Only the count is wanted here: how many lines of the entries hold the string "text"?

[Stored data entries]
BEGIN

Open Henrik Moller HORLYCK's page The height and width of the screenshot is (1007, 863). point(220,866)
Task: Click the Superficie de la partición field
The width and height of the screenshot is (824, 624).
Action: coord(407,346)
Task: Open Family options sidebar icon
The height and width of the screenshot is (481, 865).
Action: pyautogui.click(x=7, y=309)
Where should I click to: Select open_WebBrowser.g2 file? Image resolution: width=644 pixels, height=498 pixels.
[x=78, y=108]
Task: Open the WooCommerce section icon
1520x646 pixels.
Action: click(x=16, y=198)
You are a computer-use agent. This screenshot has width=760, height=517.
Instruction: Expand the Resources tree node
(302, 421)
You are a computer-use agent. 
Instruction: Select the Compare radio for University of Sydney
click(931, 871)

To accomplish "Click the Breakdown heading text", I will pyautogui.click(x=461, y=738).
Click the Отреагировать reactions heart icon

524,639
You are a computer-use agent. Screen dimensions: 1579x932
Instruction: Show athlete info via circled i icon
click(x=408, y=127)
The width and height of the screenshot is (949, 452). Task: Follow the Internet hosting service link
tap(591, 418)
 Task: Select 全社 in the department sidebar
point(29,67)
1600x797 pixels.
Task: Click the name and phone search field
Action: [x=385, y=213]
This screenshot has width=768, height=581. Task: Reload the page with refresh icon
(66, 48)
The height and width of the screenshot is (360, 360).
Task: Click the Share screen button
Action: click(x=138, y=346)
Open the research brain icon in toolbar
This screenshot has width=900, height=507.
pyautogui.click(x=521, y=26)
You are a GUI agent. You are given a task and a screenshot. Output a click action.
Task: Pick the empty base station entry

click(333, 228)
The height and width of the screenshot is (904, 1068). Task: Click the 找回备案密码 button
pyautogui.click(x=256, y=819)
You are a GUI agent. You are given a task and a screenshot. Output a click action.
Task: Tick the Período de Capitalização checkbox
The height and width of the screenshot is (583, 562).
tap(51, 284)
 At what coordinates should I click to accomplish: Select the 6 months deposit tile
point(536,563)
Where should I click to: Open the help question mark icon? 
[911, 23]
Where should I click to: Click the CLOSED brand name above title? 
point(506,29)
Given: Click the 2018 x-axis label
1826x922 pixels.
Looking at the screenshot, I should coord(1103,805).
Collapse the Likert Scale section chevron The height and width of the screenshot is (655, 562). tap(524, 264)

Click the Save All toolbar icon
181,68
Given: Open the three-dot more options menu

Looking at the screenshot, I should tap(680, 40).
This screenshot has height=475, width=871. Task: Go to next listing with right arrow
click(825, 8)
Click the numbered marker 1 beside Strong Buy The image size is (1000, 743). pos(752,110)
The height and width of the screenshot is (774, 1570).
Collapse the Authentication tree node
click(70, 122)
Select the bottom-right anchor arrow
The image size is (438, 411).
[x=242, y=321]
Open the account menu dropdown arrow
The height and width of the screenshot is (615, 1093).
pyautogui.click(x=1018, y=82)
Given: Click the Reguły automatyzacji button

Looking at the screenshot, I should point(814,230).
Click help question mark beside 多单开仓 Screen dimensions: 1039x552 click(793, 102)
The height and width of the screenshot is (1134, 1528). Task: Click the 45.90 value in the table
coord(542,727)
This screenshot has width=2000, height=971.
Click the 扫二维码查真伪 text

END

* _Solution_: 2